IF 4.2 2区 医学 Q1 ENDOCRINOLOGY & METABOLISM Pub Date : 2024-08-28 DOI: 10.1002/oby.24101
Çiğdem Köroğlu, Michael Traurig, Yunhua L. Muller, Samantha E. Day, Paolo Piaggi, Kim Wiedrich, Laura Vazquez, Robert L. Hanson, Cristopher V. Van Hout, Anna Alkelai, Alan R. Shuldiner, Clifton Bogardus, Leslie J. Baier

Objective

Rare cases of monogenic obesity, which may respond to specific therapeutics, can remain undetected in populations in which polygenic obesity is prevalent. This study examined rare DNA variation in established monogenic obesity genes within a community using whole-exome sequence data from 6803 longitudinally studied individuals.

Methods

Exome data across 15 monogenic obesity genes were analyzed for nonsynonymous variants observed in any child with a maximum BMI z score > 2 (N = 279) but not observed in a child with a maximum BMI z score ≤ 0 (n = 1542) or that occurred in adults in the top 5th percentile of BMI (n = 263) but not in adults below the median BMI (n = 2629). Variants were then functionally analyzed using luciferase assays.

Results

The comparisons between cases of obesity and controls identified eight missense variants in six genes: DYRK1B, KSR2, MC4R, NTRK2, PCSK1, and SIM1. Among these, MC4R p.A303P and p.R165G were previously shown to impair MC4R function. Functional analyses of the remaining six variants suggest that KSR2 p.I402F and p.T193I and NTRK2 p.S249Y alter protein function.

Conclusions

In addition to MC4R, rare missense variants in KSR2 and NTRK2 may potentially explain the severe obesity observed for the carriers.

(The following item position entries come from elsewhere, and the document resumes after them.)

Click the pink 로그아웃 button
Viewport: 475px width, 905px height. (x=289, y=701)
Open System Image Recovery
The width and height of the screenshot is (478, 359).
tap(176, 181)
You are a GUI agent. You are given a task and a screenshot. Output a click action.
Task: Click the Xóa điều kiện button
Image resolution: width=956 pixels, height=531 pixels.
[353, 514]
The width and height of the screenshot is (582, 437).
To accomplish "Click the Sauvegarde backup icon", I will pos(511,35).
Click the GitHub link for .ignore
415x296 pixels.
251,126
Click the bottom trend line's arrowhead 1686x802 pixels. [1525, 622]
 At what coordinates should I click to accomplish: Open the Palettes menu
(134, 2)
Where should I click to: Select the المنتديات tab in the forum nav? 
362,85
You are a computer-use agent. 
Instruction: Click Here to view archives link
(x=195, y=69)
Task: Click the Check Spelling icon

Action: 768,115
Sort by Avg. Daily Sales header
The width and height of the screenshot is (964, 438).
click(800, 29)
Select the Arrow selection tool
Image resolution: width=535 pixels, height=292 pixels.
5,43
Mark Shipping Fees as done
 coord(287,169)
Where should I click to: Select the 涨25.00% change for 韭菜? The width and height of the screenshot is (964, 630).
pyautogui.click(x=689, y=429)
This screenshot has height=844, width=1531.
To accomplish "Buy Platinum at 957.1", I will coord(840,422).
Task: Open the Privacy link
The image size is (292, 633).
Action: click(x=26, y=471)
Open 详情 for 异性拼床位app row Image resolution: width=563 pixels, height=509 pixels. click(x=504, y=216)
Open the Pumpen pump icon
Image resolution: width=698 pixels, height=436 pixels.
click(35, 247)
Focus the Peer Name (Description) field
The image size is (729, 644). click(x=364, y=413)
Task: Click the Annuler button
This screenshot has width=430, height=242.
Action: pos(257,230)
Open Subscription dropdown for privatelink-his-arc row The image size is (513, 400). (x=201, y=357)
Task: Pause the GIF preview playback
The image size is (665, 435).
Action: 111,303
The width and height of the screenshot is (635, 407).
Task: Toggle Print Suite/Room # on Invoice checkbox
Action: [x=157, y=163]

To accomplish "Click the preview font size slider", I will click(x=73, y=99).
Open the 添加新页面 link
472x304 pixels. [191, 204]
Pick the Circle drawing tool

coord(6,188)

目的:在多基因肥胖症盛行的人群中,罕见的单基因肥胖症病例可能无法被发现,而这些病例可能对特定的治疗方法有反应。本研究利用 6803 名纵向研究个体的全外显子组序列数据,研究了一个社区中已确定的单基因肥胖基因的罕见 DNA 变异:方法:分析了 15 个单基因肥胖基因的外显子组数据,以确定在最大 BMI z 得分大于 2 的儿童中观察到的非同义变异(N = 279),但在最大 BMI z 得分小于 0 的儿童中未观察到(N = 1542),或在 BMI 前 5 百分位数的成人中出现的非同义变异(N = 263),但在 BMI 中位数以下的成人中未出现(N = 2629)。然后使用荧光素酶测定法对变异进行功能分析:结果:肥胖症病例与对照组的比较发现了六个基因中的八个错义变异:结果:在肥胖病例和对照组的比较中发现了六个基因中的八个错义变异:DYRK1B、KSR2、MC4R、NTRK2、PCSK1 和 SIM1。其中,MC4R p.A303P 和 p.R165G 以前曾被证明会损害 MC4R 的功能。对其余六个变体的功能分析表明,KSR2 p.I402F和p.T193I以及NTRK2 p.S249Y会改变蛋白质的功能:结论:除 MC4R 外,KSR2 和 NTRK2 中的罕见错义变异也可能是导致携带者严重肥胖的潜在原因。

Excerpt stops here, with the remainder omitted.